COOPER: Lori, your organization analyzed that that ad, the Romney's welfare ad. The ad makes two points that President Obama guts welfare and that he drops the work requirements in order to receive welfare. Neither of those claims is true, correct?
LORI ROBERTSON, managing editor, Factcheck.org: Yes. That's correct. They're not true. Instead, what the Obama administration policy calls for is a waiver program where states can apply for a waiver from work requirement rules but in exchange, they have to come up with some kind of plan to more efficiently promote work. You know what we found is that only 29 percent of people receiving cash assistance were meeting that work requirement when Obama took office.
COOPER: You even talked to a former congressional aide who was instrumental in crafting that legislation, and he told you it was misleading.
ROBERTSON: Yes. Yes. He said he didn't agree with the Obama administration changing the rules on the work requirement, but he said that the ads claim that this was gutting welfare reform was very misleading.
COOPER: Do you recall, Jim, any example -- I know the campaign hasn't gotten back to you but do you – I mean you've been with the campaign now, do you recall any example of a correction that they've made or taken down an ad?
ACOSTA: I don't. And you know, keep in mind the very first ad that came from the Romney campaign during this campaign cycle was an ad that took President Obama out of context. You recall this was an ad that used a clip of Obama back in the '08 campaign talking about John McCain and what John McCain had to say about the economy, but in the context of that Romney ad, it only presented the words as if they were coming right out of the President's mouth and that wasn't the case. I've tried to go back to the Romney campaign and say, well, was this the ad that you corrected or removed, they just haven't gotten back to me on that.

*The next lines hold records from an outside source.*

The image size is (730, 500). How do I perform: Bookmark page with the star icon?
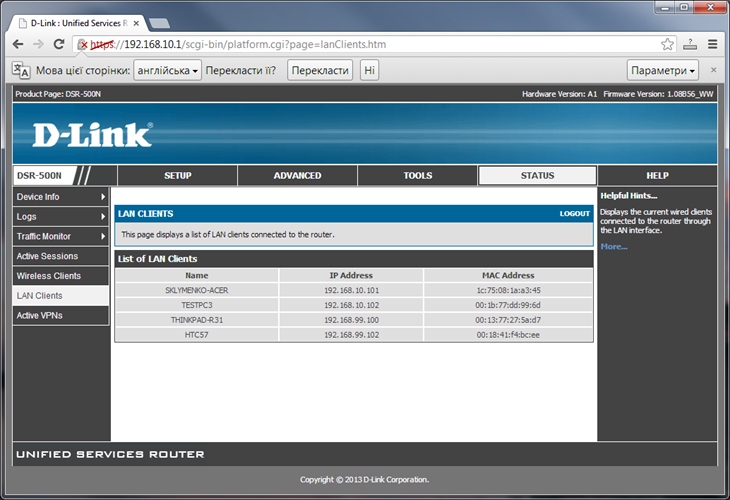click(667, 44)
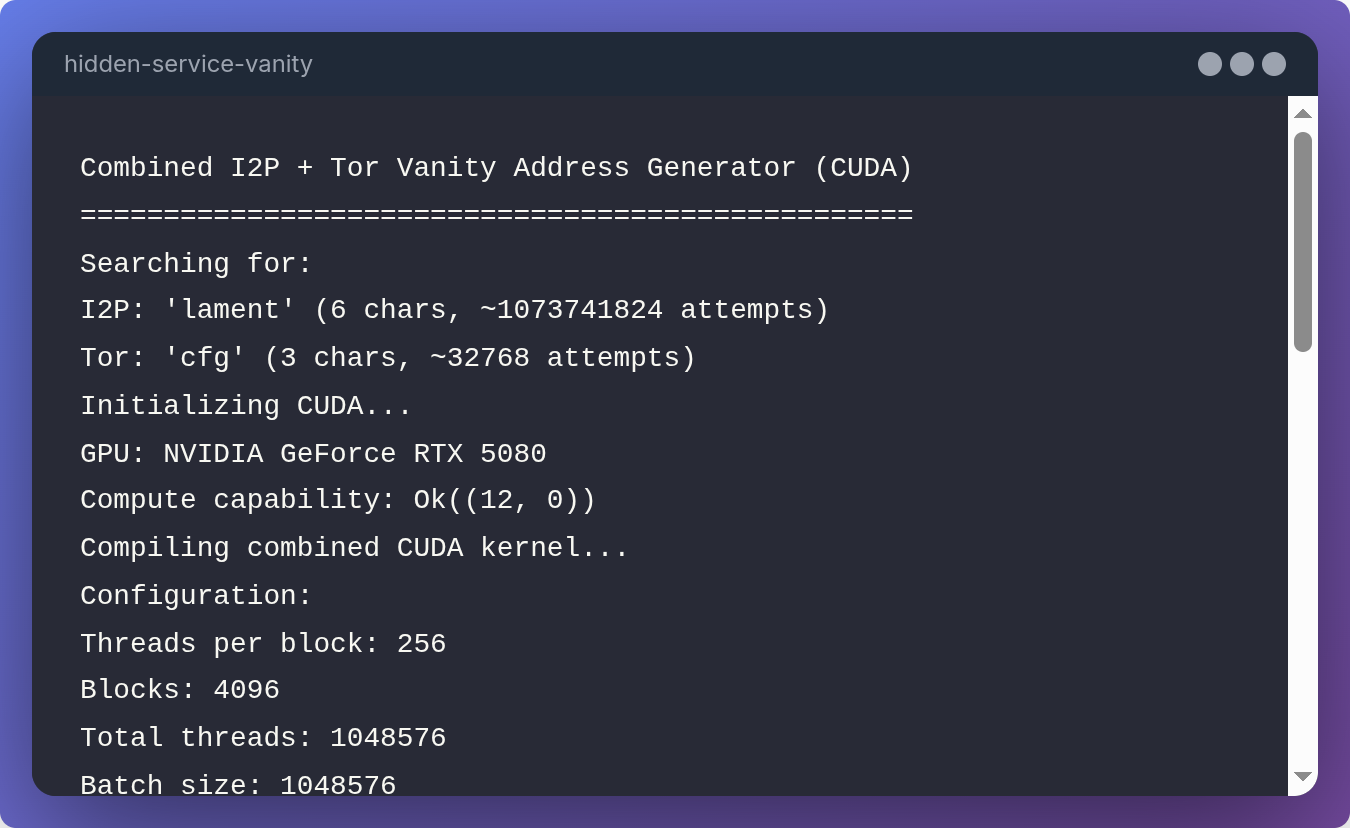Click the 'Total threads: 1048576' line
The width and height of the screenshot is (1350, 828).
(263, 738)
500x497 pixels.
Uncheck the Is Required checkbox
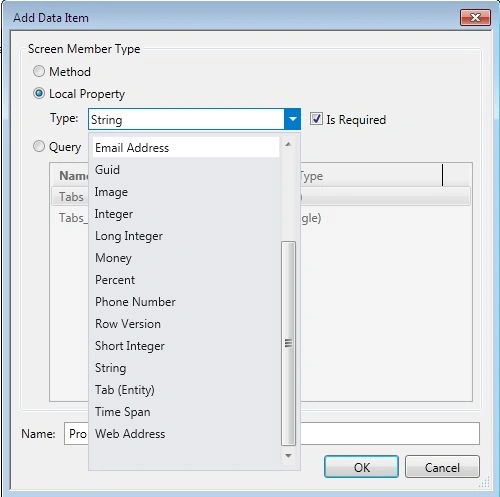[316, 119]
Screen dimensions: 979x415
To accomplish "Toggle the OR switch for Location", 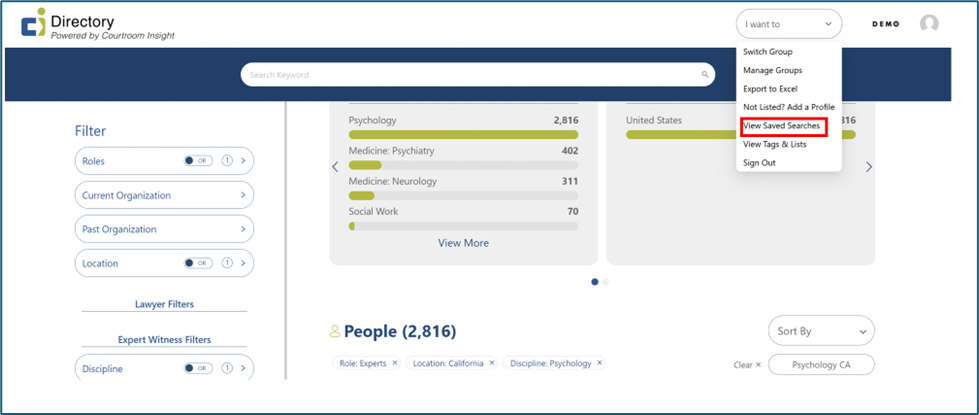I will (198, 263).
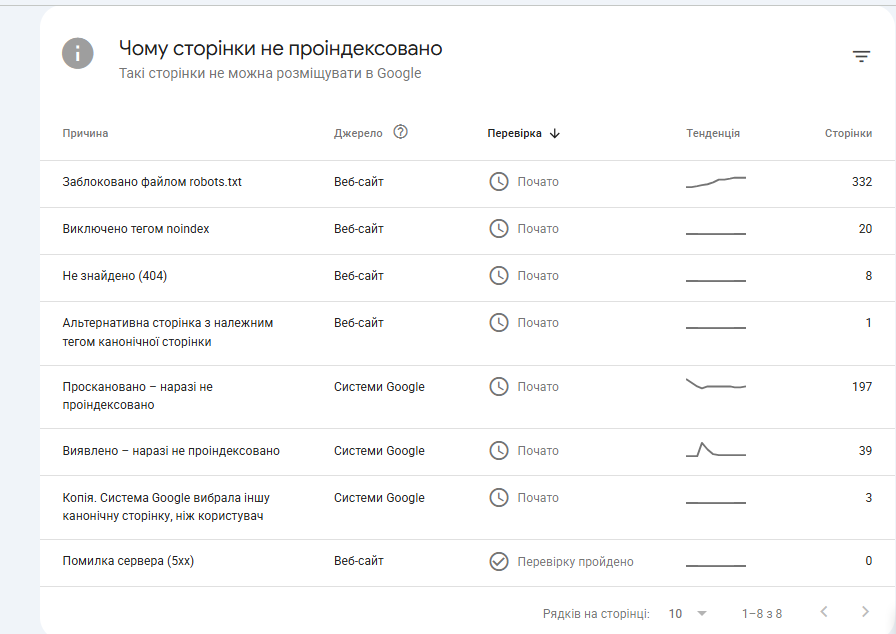
Task: Go to next page arrow
Action: point(865,612)
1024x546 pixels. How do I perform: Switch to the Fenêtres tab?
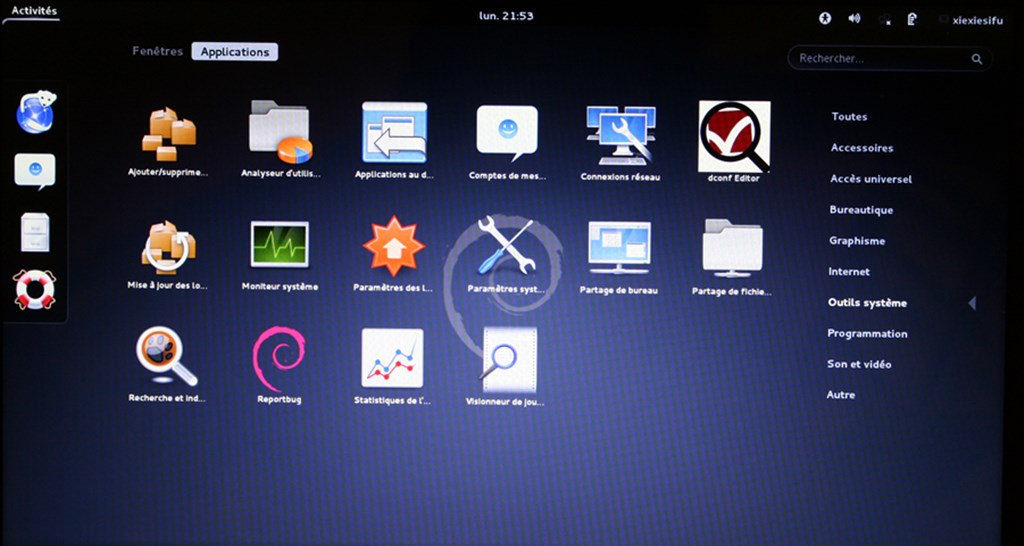[158, 51]
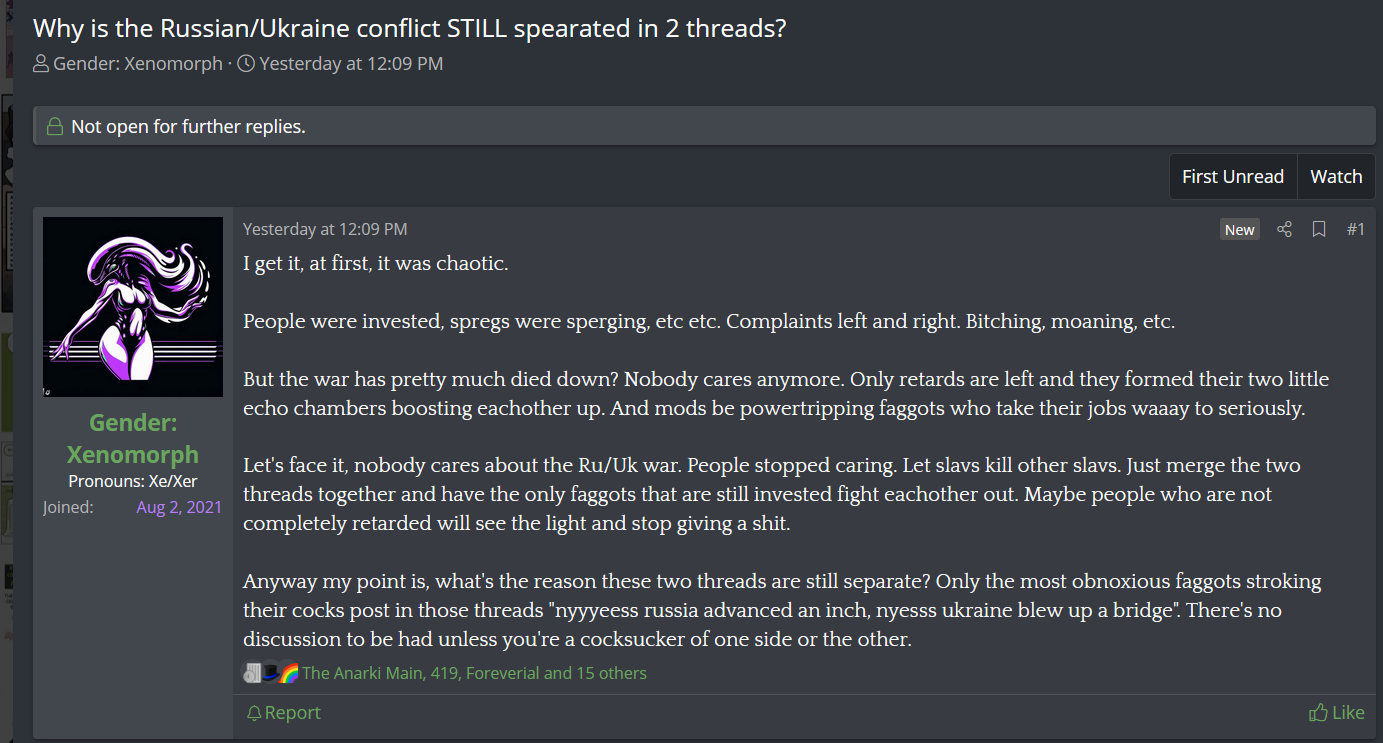
Task: Report this post
Action: point(284,712)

But Anderson, I mean, the reason why this is so important and crucial to the Romney campaign, this line of attack on welfare and on welfare reform, what they accuse the President of doing with welfare reform, is it fits into a narrative that they've been trying to say about the President for weeks now and that is that the President encourages government dependency, that he would rather see people who are dependent on government than go back into the work force and you heard Mitt Romney talk about that in the interview today, that he wants to get more people back to work instead of being dependent on government. And so that is why you did not see him back away from that claim today, Anderson.

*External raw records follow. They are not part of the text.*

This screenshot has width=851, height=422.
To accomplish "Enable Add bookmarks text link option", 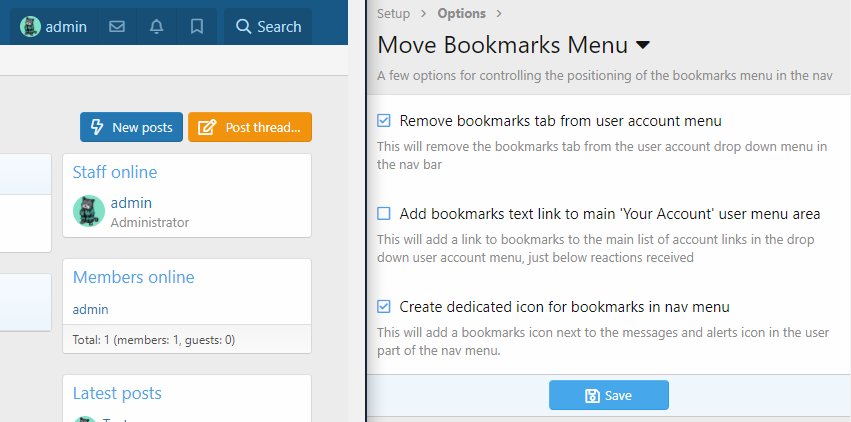I will pyautogui.click(x=384, y=214).
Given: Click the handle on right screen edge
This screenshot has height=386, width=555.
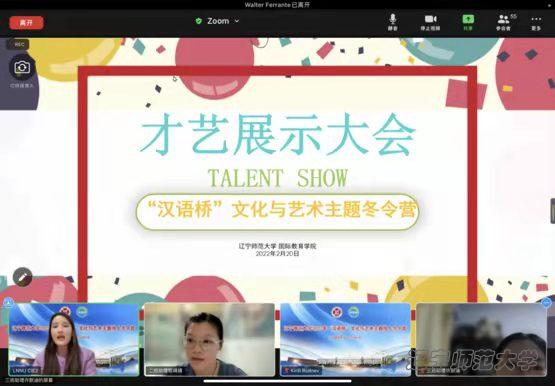Looking at the screenshot, I should point(553,211).
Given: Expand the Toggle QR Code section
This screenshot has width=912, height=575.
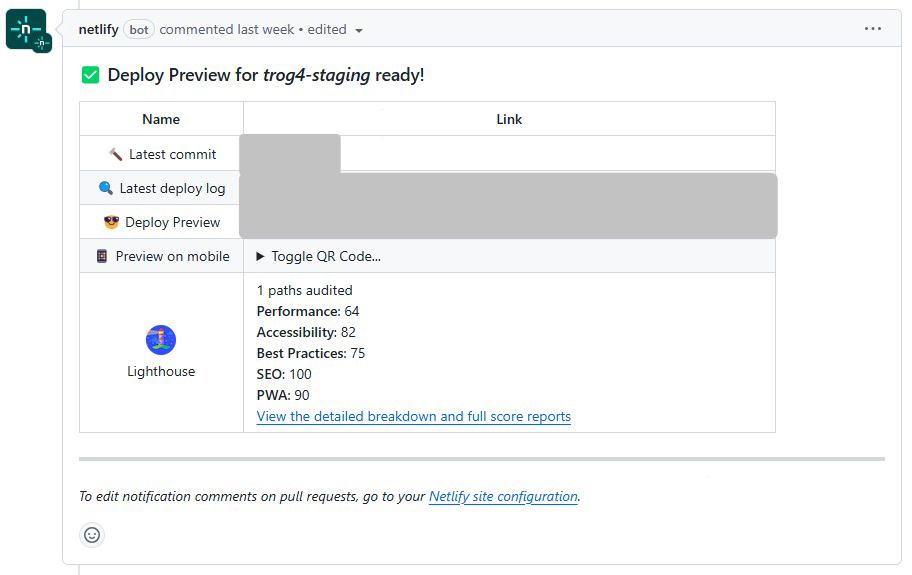Looking at the screenshot, I should [x=318, y=256].
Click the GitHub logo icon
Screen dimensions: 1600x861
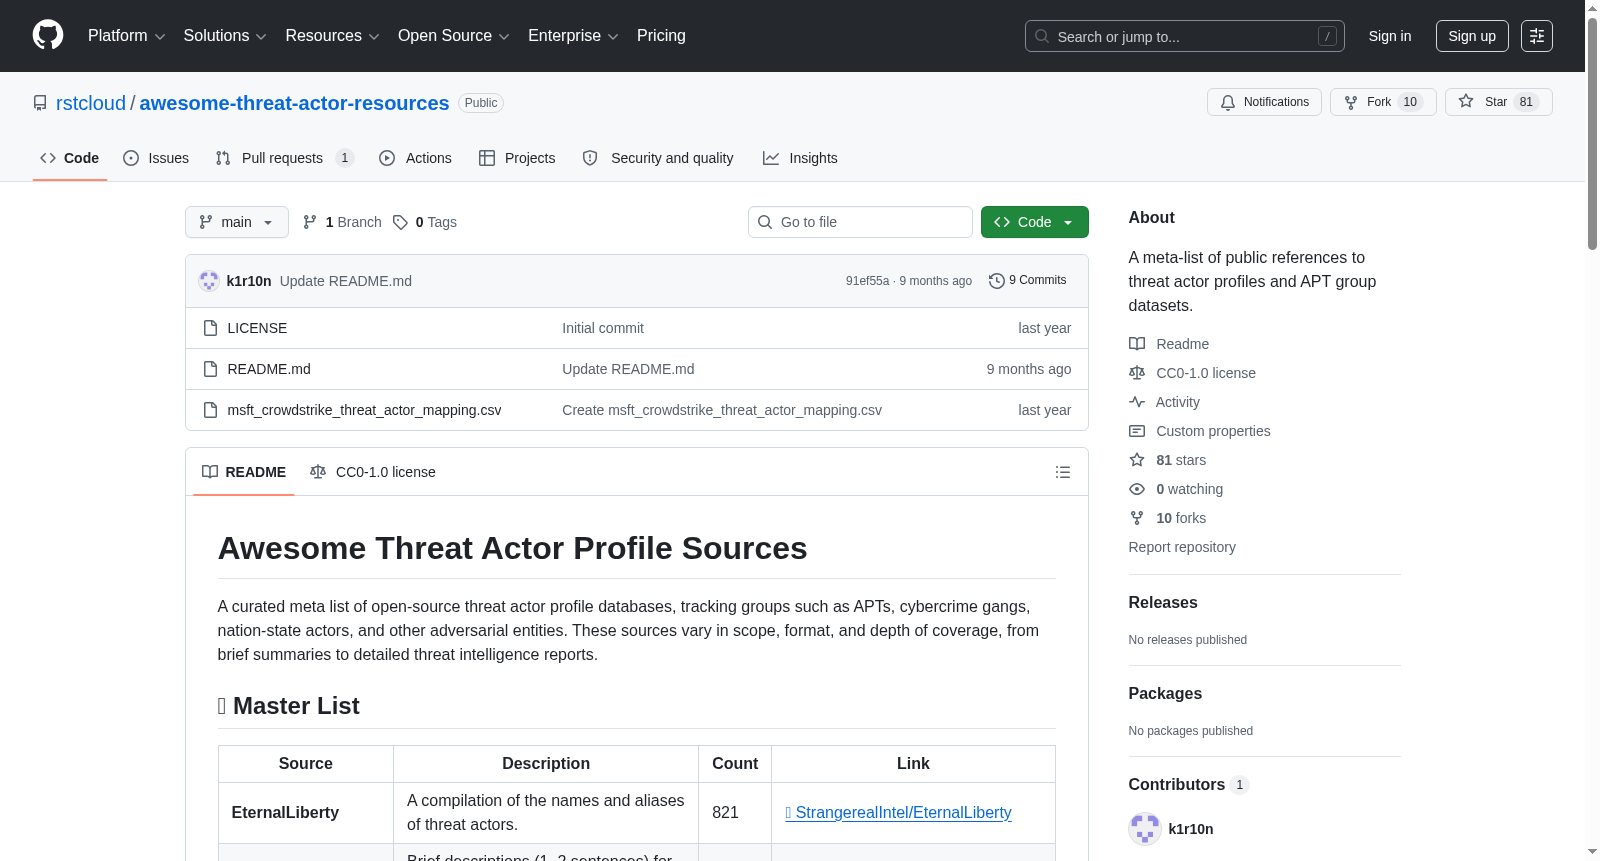[x=48, y=35]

COOPER: Lori, do you recall the Romney campaign removing or correcting any ads or, frankly, the Obama campaign, for that matter?
ROBERTSON: I don't. I don't recall either campaign removing or correcting ads, and you know, I don't think this campaign is any different than other campaigns. There very rare instance of a campaign or even a third party group taking an ad down or issuing a corrected version of it.

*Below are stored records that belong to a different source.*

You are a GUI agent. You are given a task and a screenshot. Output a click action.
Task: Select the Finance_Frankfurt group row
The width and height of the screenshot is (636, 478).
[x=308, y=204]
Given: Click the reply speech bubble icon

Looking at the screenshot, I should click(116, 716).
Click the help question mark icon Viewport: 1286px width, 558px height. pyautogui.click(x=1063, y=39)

COOPER: Yes. I mean I did an interview with Debbie Wassermann Schultz and they had put out an ad, the -- I think it was the DNC or super PAC, I can't remember, I think maybe the DNC, but it was an Obama campaign ad. But she had misquoted the L.A. Times and made it sound like they were something -- confirming something which was not what the article said. They didn't retract that ad, to my knowledge. So we'll continue to look for that.